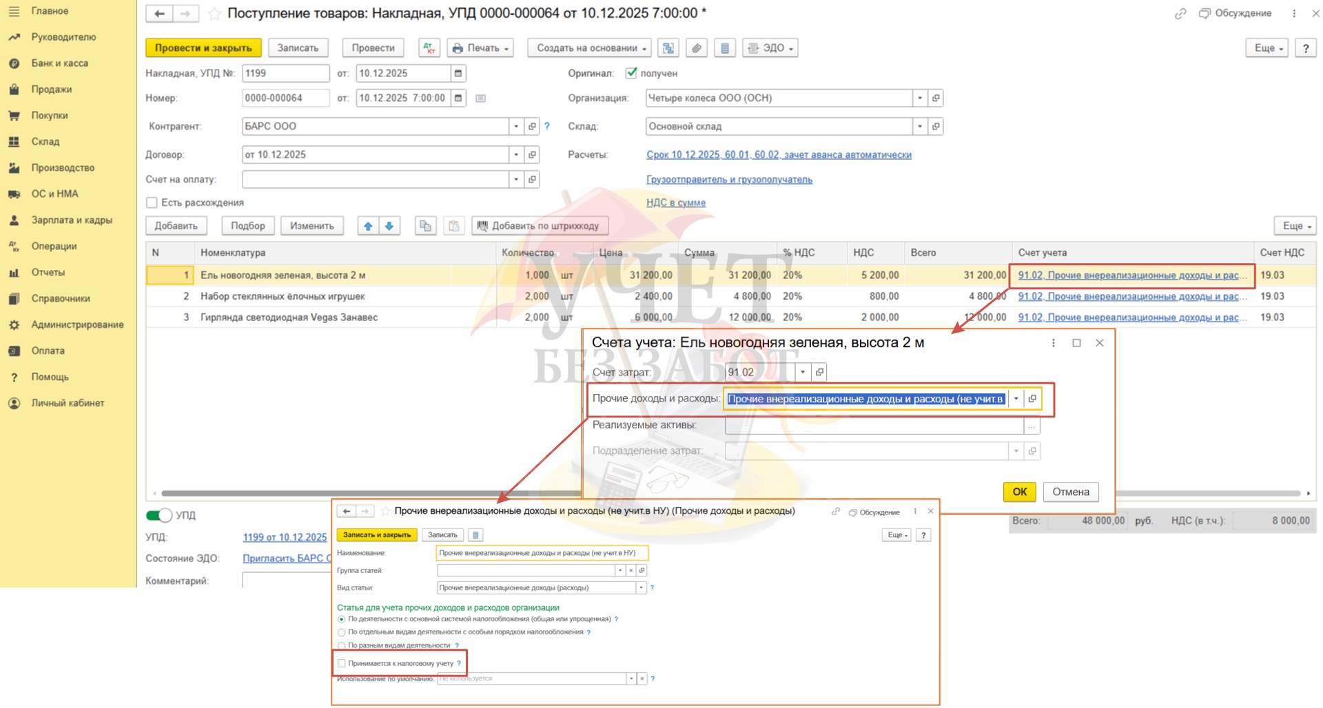
Task: Expand the Контрагент dropdown list
Action: pyautogui.click(x=515, y=127)
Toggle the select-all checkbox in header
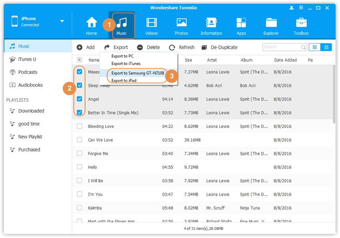 (x=79, y=60)
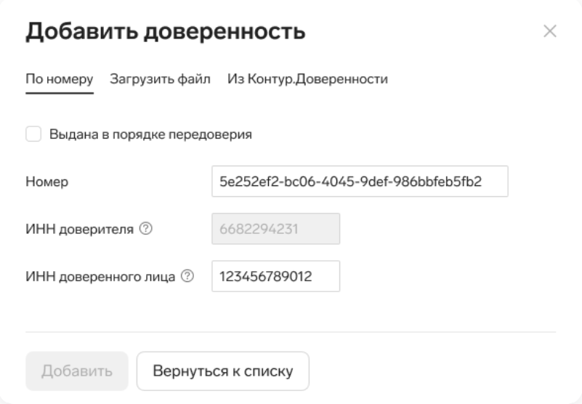Focus the Номер input field
This screenshot has height=404, width=582.
coord(360,182)
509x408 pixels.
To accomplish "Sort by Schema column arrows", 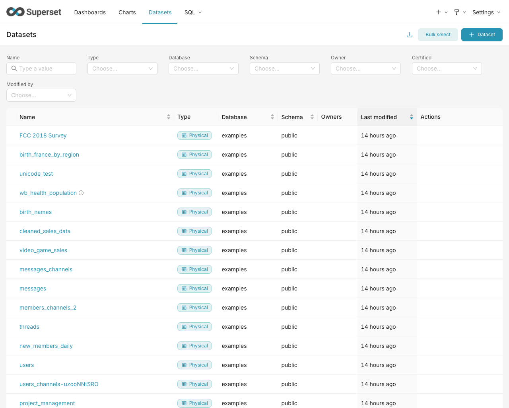I will (x=312, y=117).

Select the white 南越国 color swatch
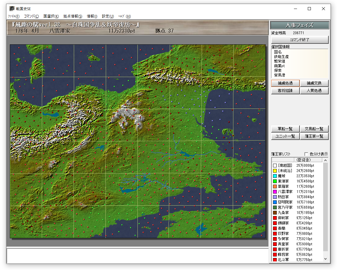click(275, 166)
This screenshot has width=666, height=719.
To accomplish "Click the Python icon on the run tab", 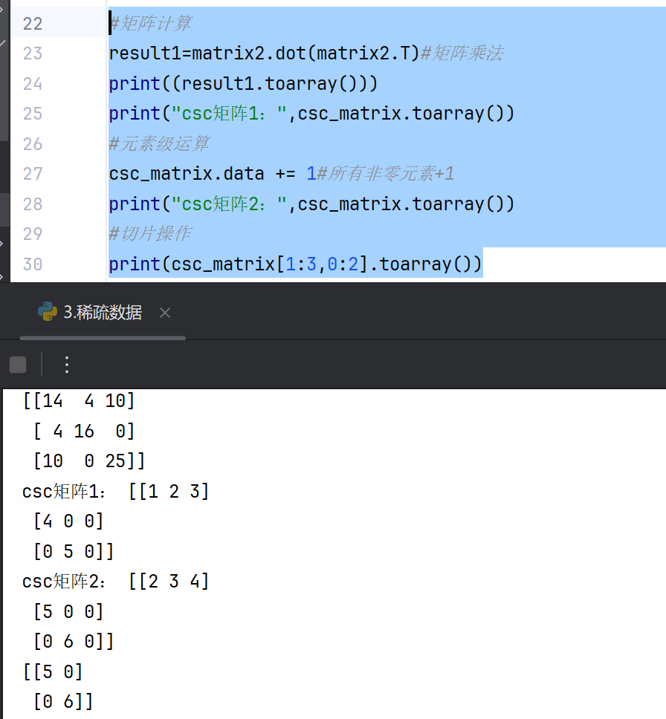I will 48,313.
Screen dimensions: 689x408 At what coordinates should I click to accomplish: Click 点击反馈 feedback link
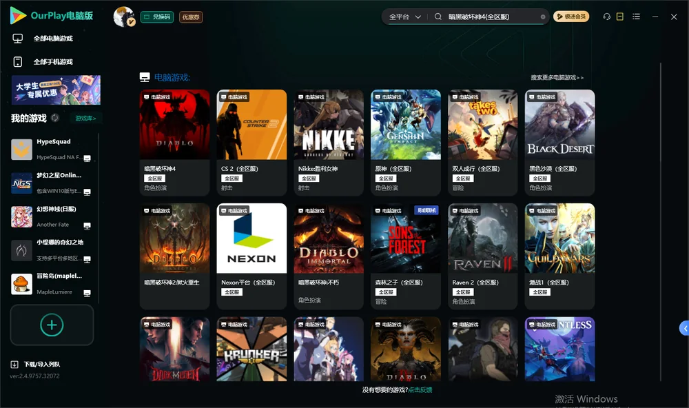point(420,389)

Activity.
Please write out exactly the lines starting at the one that contains "Screen dimensions: 689x408" and ending with the final line of the entries, both ends included. Do not write out any pictures.

Output of the task.
Screen dimensions: 689x408 At what coordinates should I click to accomplish: Click 点击反馈 feedback link
point(420,389)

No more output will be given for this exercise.